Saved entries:
:::

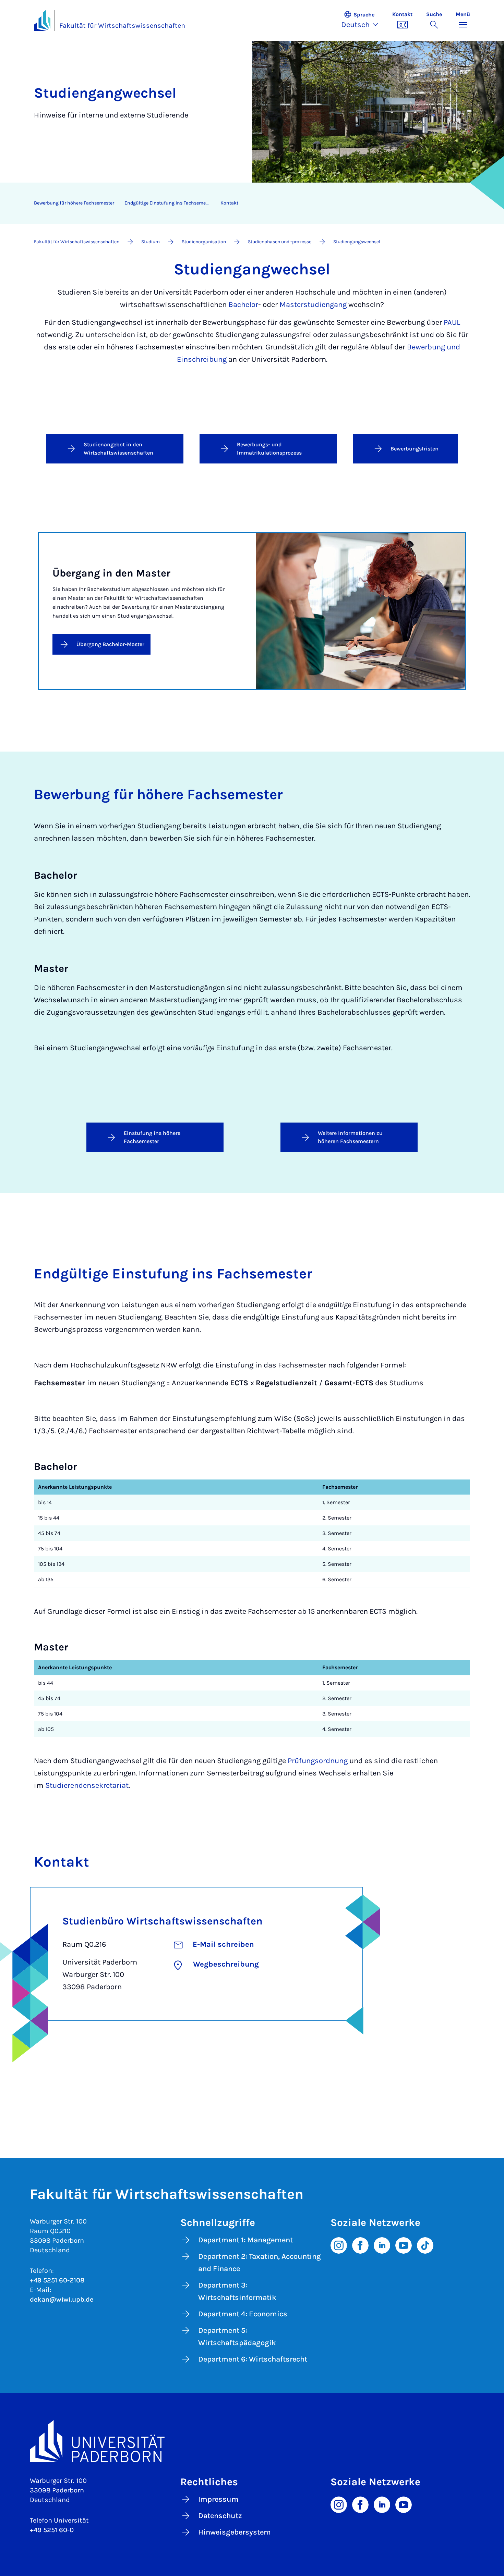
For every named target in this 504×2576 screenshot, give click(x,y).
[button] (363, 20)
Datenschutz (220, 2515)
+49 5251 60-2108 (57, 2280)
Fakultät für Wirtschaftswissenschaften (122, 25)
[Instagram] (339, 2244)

:::

Aim of the task: All of the entries must be reproduced exactly, apart from the pictures, which are to be dropped.

Answer section:
For every named target in this 504×2576 screenshot, give click(x,y).
[button] (363, 20)
Datenschutz (220, 2515)
+49 5251 60-2108 (57, 2280)
Fakultät für Wirtschaftswissenschaften (122, 25)
[Instagram] (339, 2244)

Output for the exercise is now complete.